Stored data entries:
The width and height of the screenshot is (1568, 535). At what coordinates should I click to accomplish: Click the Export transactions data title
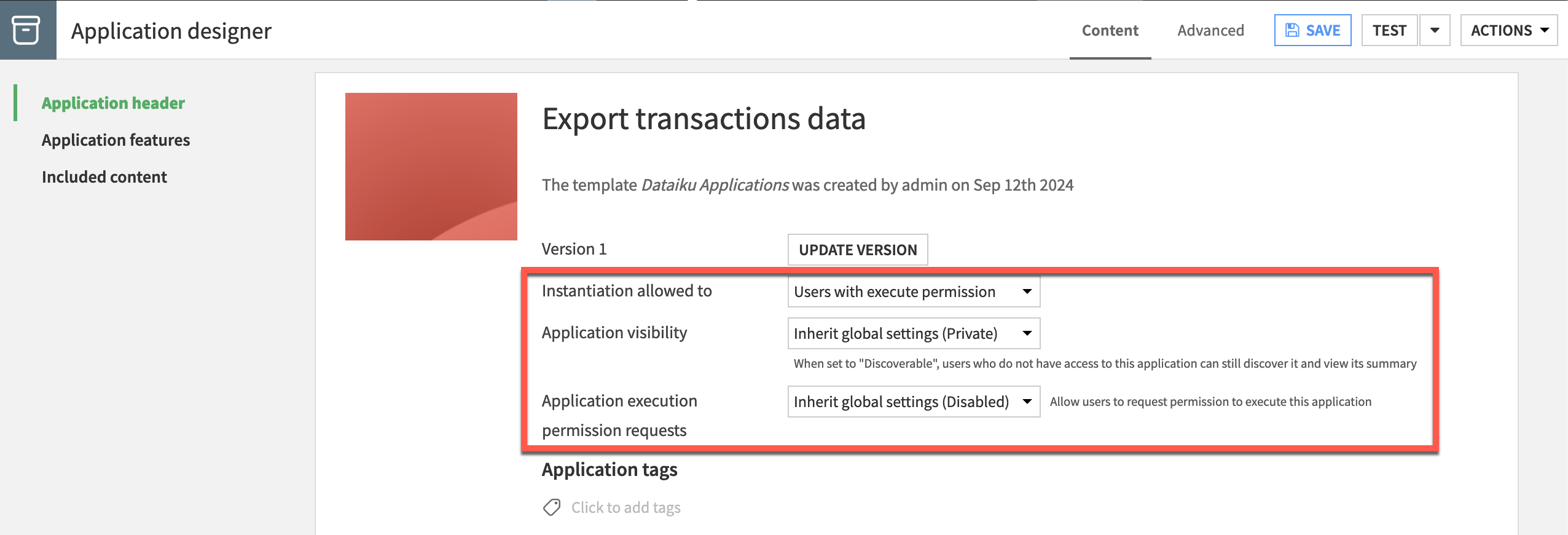click(704, 119)
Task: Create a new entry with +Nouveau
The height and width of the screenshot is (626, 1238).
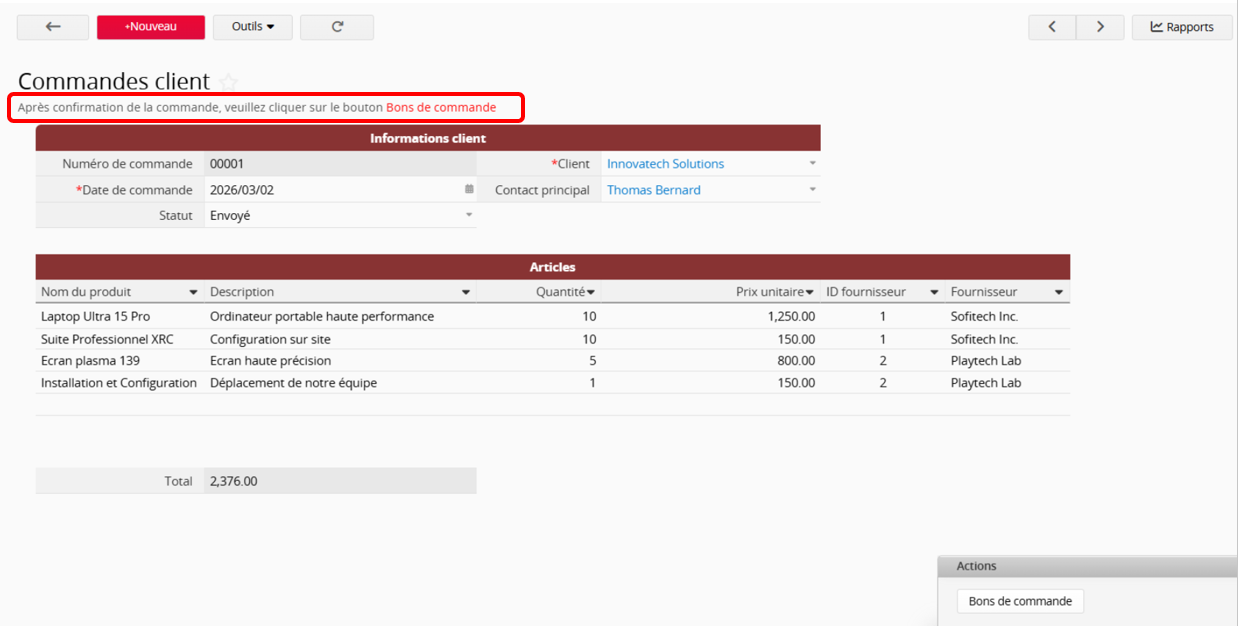Action: pyautogui.click(x=151, y=27)
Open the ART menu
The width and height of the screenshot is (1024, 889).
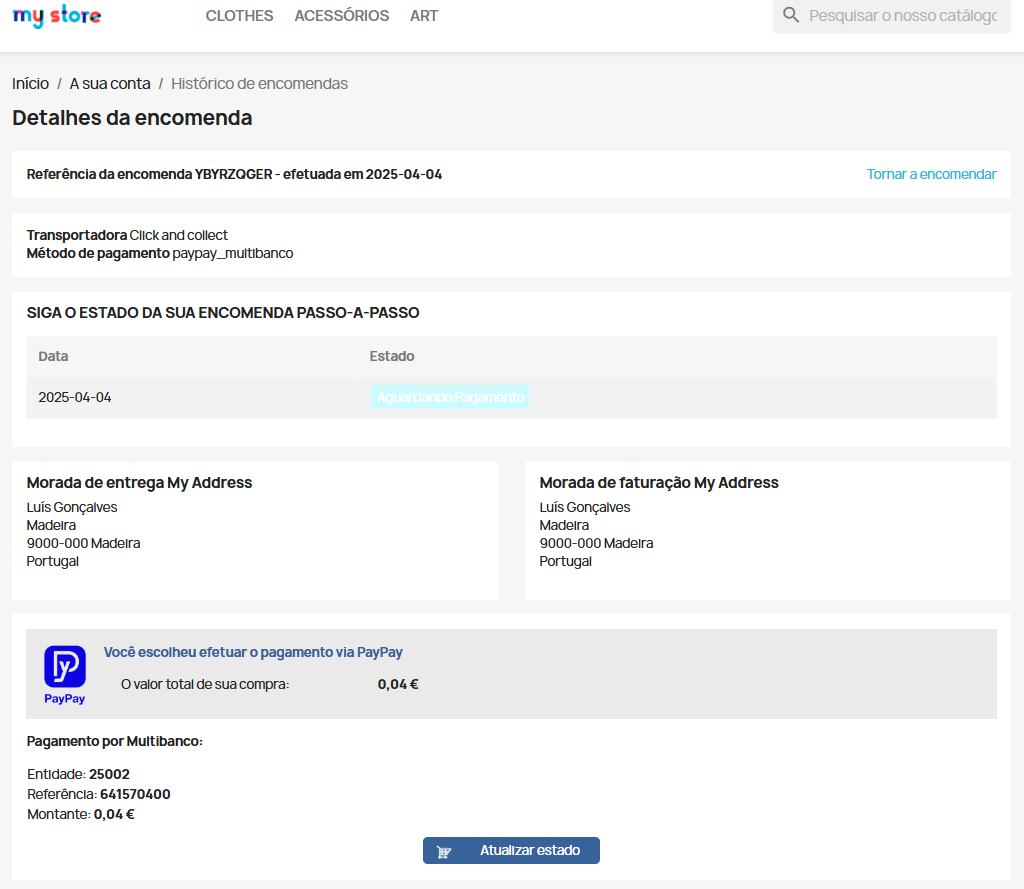424,16
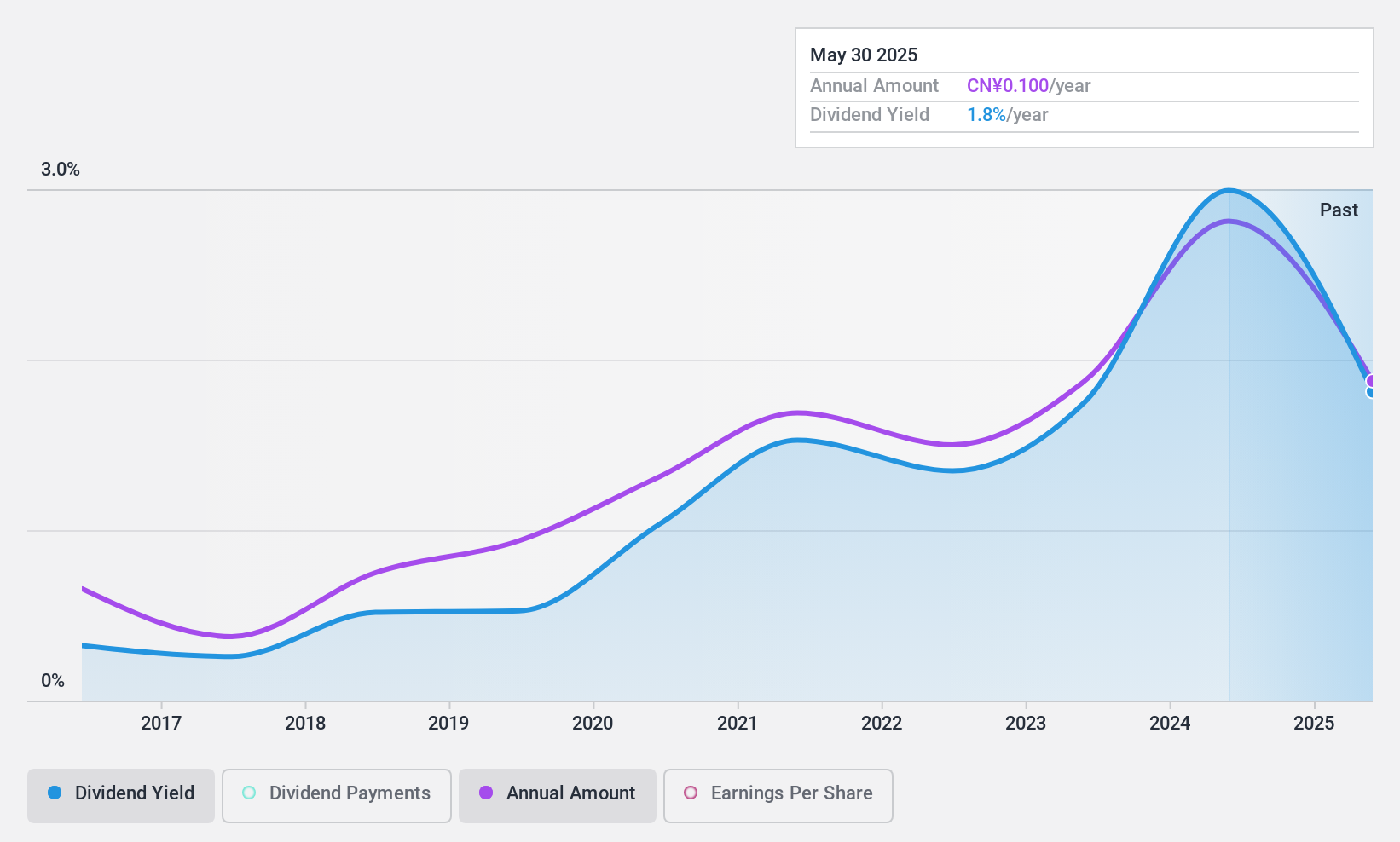Click the 2025 x-axis year label
Image resolution: width=1400 pixels, height=842 pixels.
pyautogui.click(x=1314, y=724)
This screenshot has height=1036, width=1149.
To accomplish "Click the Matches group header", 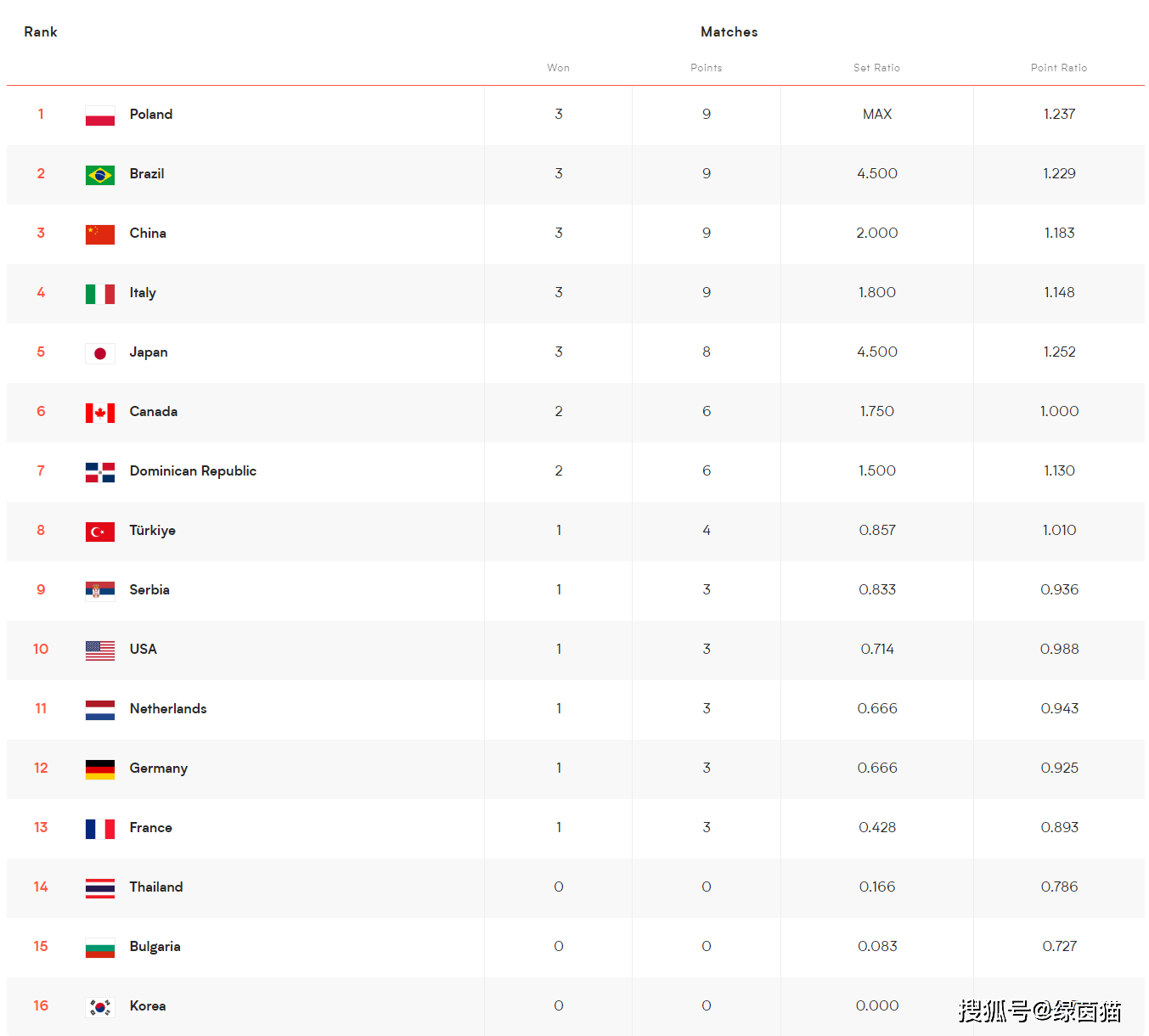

#### EXERCISE REQUIREMENTS
Could you output every record above exactly as written, leaving out the pictures?

#### SOLUTION TO THIS EXERCISE
The width and height of the screenshot is (1568, 535). At what coordinates should I click to accomplish: Click the Export transactions data title
click(704, 119)
Task: Create a new entry with +Nouveau
The height and width of the screenshot is (626, 1238).
Action: pyautogui.click(x=151, y=27)
Open the ART menu
The width and height of the screenshot is (1024, 889).
424,16
Click the 2025 x-axis year label
Image resolution: width=1400 pixels, height=842 pixels.
pyautogui.click(x=1314, y=724)
This screenshot has height=1036, width=1149.
To accomplish "Click the Matches group header", 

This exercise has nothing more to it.